Wednesday, March 08, 2006

Obscurities

To read Eliot’s The Wasteland and understand all the allusions, including the unintentional ones, would take a lot of cross-referencing, and these days, a lot of googling. However, I don’t find I need to understand every reference to enjoy it. The poem can be appreciated, and mainly understood, without months of in-depth study (not that I’m knocking anyone who has undertaken such a study. I just haven’t the time).

However, I have read a few poems recently in which poets have slipped in obscure references, and without some understanding of the references, the poems didn’t make much sense. It’s as if these poets have felt the need to prove themselves superior to the hapless reader. Even worse when they add as a footnote, “Krysyck’s lines only have a faint echo in this poem,” as if the reader is supposed to know exactly which Krysyck poem(s) is (are) referred to (and even whether Krysyck is a poet, novelist, historian, film director, or what).

I find the approach intellectually dishonest. I could easily take a trip to a musty library, dig out some facts that few people are likely to know, and write a poem to expose its readers' ignorance. Of course, any of these readers could do the same to me.

On the other hand, there must be ways of writing on subjects that aren’t familiar to many people without packing the poem with so much background information that the poem looks like an encyclopaedia entry. As a reader, I’d be prepared to do some work to understand a poem if I think the writer is doing some work to communicate his/her obscurities, so maybe there is a balance there somewhere. But not an easy balance to find.

Later edit: I’m editing this in because there might be a part-answer in George Szirtes’ entry of 9.3.06 titled The Waste Land.

Especially this paragraph:

“I try to explain how the poem rang in my head without anything as clear or definable as a meaning, that I knew little about de Nerval or Webster but felt the dramatic core of the poem as power, because a poem is a piece of writing that requires nothing external to complete it, since the external can only adumbrate, amplify, enrich but never complete a poem, so the worst thing you can do with The Waste Land at the beginning is to clobber yourself with learning and solving, because it is not a crossword puzzle to be solved or a peculiar rare parchment to be stored away in a sealed cabinet at the right temperature and humidity, but a world created in a state of breakdown, one you walk into, dizzy and staring and haunted.”

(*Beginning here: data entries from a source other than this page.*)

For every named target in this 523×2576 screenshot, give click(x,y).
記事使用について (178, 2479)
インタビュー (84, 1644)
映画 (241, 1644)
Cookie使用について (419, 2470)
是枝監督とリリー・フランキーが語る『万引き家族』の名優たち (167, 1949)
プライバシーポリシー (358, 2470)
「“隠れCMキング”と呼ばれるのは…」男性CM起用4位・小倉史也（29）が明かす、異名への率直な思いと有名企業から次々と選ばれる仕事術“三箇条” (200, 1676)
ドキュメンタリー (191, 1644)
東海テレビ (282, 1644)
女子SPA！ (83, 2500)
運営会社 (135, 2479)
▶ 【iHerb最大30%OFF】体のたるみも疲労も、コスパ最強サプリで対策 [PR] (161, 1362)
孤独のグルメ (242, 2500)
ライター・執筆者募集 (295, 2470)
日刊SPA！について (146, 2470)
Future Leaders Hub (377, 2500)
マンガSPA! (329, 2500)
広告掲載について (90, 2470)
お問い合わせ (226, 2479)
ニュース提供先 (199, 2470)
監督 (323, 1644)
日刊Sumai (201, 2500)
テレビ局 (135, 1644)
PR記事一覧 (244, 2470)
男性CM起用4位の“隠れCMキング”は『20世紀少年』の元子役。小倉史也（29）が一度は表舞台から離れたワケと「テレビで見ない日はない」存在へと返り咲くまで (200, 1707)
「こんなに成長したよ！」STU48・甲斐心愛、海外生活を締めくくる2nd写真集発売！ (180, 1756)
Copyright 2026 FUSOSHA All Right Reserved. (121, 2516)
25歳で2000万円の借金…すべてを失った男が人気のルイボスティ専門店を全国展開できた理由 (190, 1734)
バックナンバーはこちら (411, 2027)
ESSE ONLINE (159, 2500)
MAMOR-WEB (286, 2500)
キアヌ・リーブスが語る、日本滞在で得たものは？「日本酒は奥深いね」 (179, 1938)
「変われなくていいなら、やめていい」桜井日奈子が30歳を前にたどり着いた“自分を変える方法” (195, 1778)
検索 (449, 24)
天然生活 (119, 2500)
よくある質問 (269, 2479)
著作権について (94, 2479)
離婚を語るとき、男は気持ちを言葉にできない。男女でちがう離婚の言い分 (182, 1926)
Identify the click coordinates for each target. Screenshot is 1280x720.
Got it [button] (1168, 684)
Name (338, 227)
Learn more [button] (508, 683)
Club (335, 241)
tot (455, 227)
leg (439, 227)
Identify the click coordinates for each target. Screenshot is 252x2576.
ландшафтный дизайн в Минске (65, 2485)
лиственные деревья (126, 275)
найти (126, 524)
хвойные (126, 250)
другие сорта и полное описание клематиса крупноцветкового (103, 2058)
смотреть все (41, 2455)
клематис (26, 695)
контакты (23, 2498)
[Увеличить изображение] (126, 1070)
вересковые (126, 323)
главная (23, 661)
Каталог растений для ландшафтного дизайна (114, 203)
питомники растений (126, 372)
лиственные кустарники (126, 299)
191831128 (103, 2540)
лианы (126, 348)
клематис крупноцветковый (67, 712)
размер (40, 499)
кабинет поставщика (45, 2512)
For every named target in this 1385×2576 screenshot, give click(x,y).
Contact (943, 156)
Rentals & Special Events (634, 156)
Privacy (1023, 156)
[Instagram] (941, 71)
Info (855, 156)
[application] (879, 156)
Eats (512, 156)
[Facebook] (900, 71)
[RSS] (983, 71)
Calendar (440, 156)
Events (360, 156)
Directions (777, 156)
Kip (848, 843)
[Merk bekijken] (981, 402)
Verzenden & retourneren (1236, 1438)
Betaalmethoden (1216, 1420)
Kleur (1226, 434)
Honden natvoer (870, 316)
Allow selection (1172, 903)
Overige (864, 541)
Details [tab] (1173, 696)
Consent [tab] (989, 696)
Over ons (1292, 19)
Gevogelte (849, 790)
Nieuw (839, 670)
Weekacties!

A poet who writes only a crossword puzzle to be solved isn’t going to leave a reader “dizzy, staring and haunted.” But The Waste Land stands up on its own as an enormously affecting work, even if one misses all the allusions and influences.

5 comments:

Anonymous said...

Oh, how much I agree with your last two paragraphs.

Rob

Rob said...

Cheers, Rob.

I've added in extra paragraphs now, just to confuse everyone reading this. But I realise you are talking about the last two paragraphs before the edit.

You are really going to do NaPoWriMo in April, aren't you?

Anonymous said...

It is, of course, intellectually dishonest to grub up allusions and difficult references to clart up a poem. Equally dishonest, however, to deny yourself your own range (or the range of your voices) for the sake of accessibility.

Szirtes is spot on, as ever - a poem has to deliver itself without external structures; and it can do so without abandoning them. But it's also true that poems use all sorts of devices - metaphor, evocation, allusion etc. - to open out into spaces beyond themselves. Successful deployment and control of such things is what matters.

Anonymous said...

I agree with your two new last paragraphs too, and Jim.

Enjoy yourself in London and escape safely from it. I presume this is the Angel visit? You star!!!

April? Hummm, I don't know yet.

Rob

Rob said...

"But it's also true that poems use all sorts of devices... to open out into spaces beyond themselves. Successful deployment and control of such things is what matters."

Jim, that's as good a way of putting it as I've heard. I hope I don't embarrass you by saying that that's why so many of your poems work for me.